_About this exercise_
Output exactly the lines from the one with "INFO & MAP (143, 153)" to the close of the records below, first and last included.

_Input_
· · ·
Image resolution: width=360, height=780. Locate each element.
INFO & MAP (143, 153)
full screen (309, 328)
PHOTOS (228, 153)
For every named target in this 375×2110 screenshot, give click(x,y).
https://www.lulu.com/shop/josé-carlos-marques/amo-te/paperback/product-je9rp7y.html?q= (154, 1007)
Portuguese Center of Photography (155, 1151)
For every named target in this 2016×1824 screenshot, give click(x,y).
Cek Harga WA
· · ·
_Answer to the exercise_
INFO & MAP (143, 153)
full screen (309, 328)
PHOTOS (228, 153)
For every named target in this 375×2110 screenshot, give click(x,y).
https://www.lulu.com/shop/josé-carlos-marques/amo-te/paperback/product-je9rp7y.html?q= (154, 1007)
Portuguese Center of Photography (155, 1151)
For every named target in this 2016×1824 screenshot, give click(x,y).
Cek Harga WA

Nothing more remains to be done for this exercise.